Hace 40 años el Muro de Berlín separaba a Europa: capitalismo vs. comunismo eran las mitades en las que se dividía. China aún no competía, el liderazgo lo disputaban Estados Unidos y la Unión Soviética. Era una guerra cruel, como todas, pero se llamaba ‘fría’ porque no se disparaba, solo se amenazaba. Cada imperio tenía un arsenal de bombas atómicas suficiente para destruir al resto del mundo y, de paso, suicidarse. La gente se moría de miedo por el apocalipsis de una guerra nuclear. En esa carrera loca por ver quién podía matar más, Reagan propuso construir el SDI, un escudo de defensa contra los misiles atómicos (1983). El imperio ganador ya no sería quien tuviese más bombas atómicas, sino quien pudiese neutralizar las del enemigo. Por seguirle la corriente, la Unión Soviética gastó todas sus reservas financieras hasta que Gorbachov reconoció la quiebra y se desintegró en 15 repúblicas (1990).
Antes de eso, se detectó una falla en el sistema: lanzar misiles atómicos era una decisión política, pero todo dependía del oficial que debía apretar el botón, usualmente rojo. Era posible que se negase a obedecer por ética o instinto. Para eliminar ese riesgo, los Estados Unidos deciden automatizar el sistema y entregar a una supercomputadora WOPR la tarea de proyectar y ejecutar una guerra nuclear (1983). David Lightman, literalmente hombre brillante, hackea la WOPR sin saberlo y le propone un juego de guerra por diversión. El talento de Lightman la reta tanto que, al verse amenazada, ordena el lanzamiento de misiles de verdad. Se prenden todas las alarmas, se activan todos los protocolos, la CIA y el FBI se ponen pilas, Lightman es apresado. Como pasa en las películas, al último segundo la cuenta regresiva se detiene. ¿Qué había pasado? Lightman le propuso a la WOPR jugar al tres en raya, que es un juego en el que, si no hay errores, nadie gana, sin importar quién tuviese la ventaja al empezar. La WOPR concluyó que, si nadie ganaba, ¿para qué iniciar una guerra? Juegos de guerra fue nominada a tres Oscar y ganó un Bafta (1983).

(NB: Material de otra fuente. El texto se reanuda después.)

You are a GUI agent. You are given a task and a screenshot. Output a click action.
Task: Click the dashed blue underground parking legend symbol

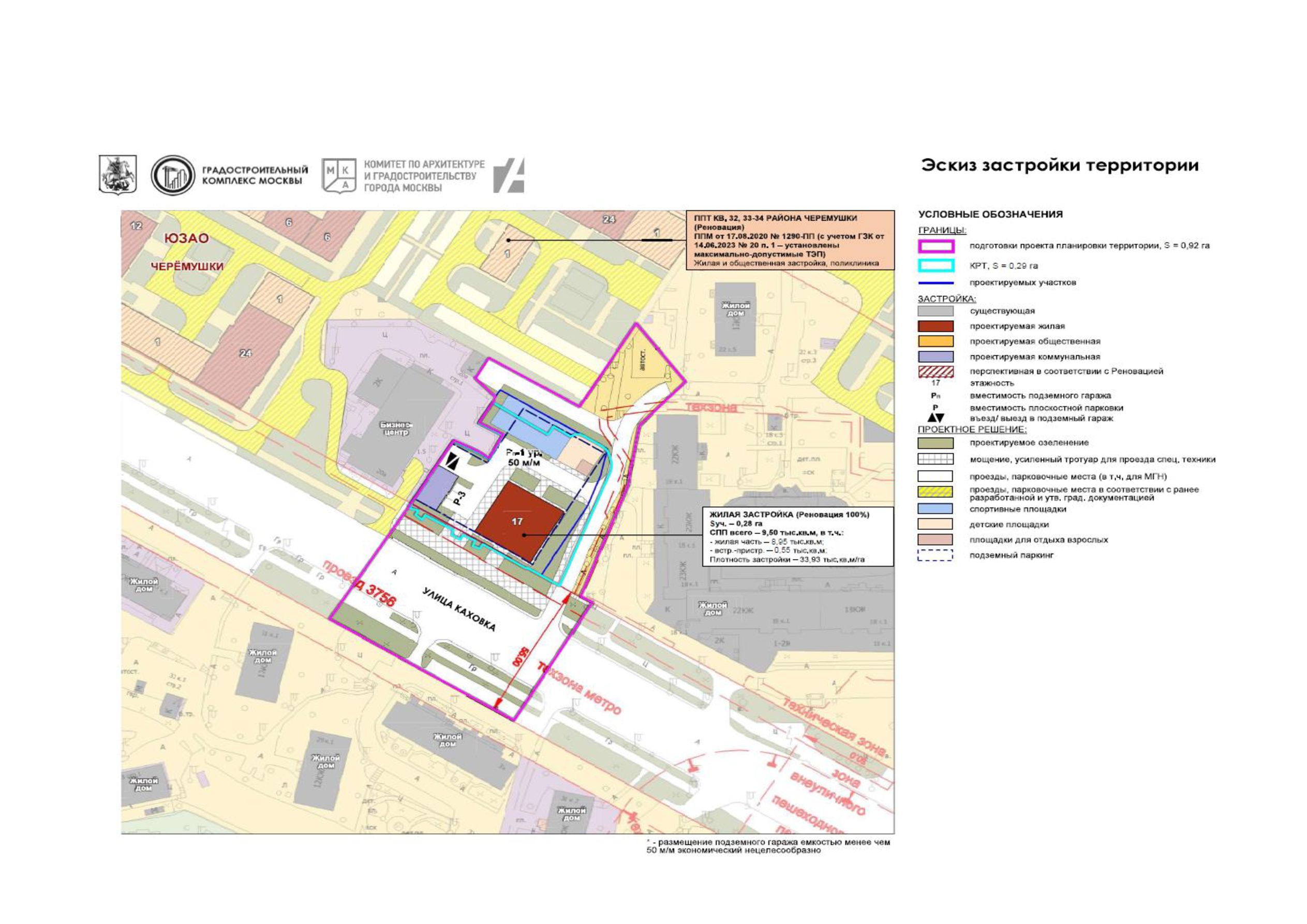(x=935, y=555)
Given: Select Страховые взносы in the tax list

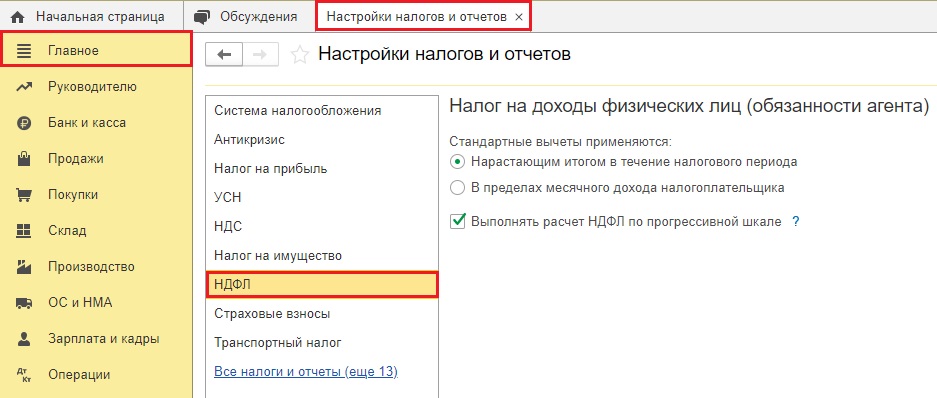Looking at the screenshot, I should (x=272, y=314).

El conflicto nos precede. Antes de que existiéramos ya se peleaban los dioses o los ángeles y los demonios por cuenta de ellos. En nuestra mitología, lo primero que ocurre, después de la creación y de la pérdida de la gracia en la que se vivía en el paraíso terrenal, fue la guerra civil entre Caín y Abel. Ya está visto que nadie gana, ni siquiera en las victorias justas, porque el tiempo mide los costos en muertos, desaparecidos, hambre, desempleo, recesiones, migraciones y deterioro de imagen. Entonces, ¿para qué las guerras? La respuesta más simple es porque, dado un conflicto, las partes no se entendieron para resolverlo. Pero hay otra más sutil, la bravuconada, agresividad extrema para forzar un acuerdo más a favor. A veces funciona, como en el reciente cese al fuego en Gaza. Desde la campaña electoral, Trump había anunciado que acabaría la guerra, a su estilo. Sin duda, los radicales de Hamás debieron entender que con Trump de presidente no lograrían condiciones mejores de las que ofrecía Biden y se apresuraron a cerrar las negociaciones como estuvieran.
Pero, cuando no funciona, la bravuconada es irreversible y la guerra inevitable. Entonces, el conflicto se potencia tanto que no hay arreglo hasta que, según los usos de la guerra, una parte sea derrotada (Atahualpa); por eso, la manera más rápida de terminar una guerra es perdiéndola (Orwell). No obstante, esa parte vencida almacena resentimiento para la revancha. Esas experiencias enseñan que hay un primer tiempo y espacio propicio para resolver los conflictos porque luego con las bravuconadas y las guerras casi es imposible. Aprendamos de lo que cuestan las guerras, porque en la agenda tenemos varios conflictos en camino. En economía, las minerías formales contra las informales. En política oficial, los partidos contra las franquicias. En política real, los clásicos de siempre, con sus mochilas a cuestas, contra los secuaces de la economía criminal. En sociedad, los abismos entre los que tienen de más y los que ya no tienen. En el horizonte, si no se resuelven ahora esos conflictos, terminarán en guerras, calientes o frías, pero guerras al fin. Entonces, volveremos a morirnos de miedo.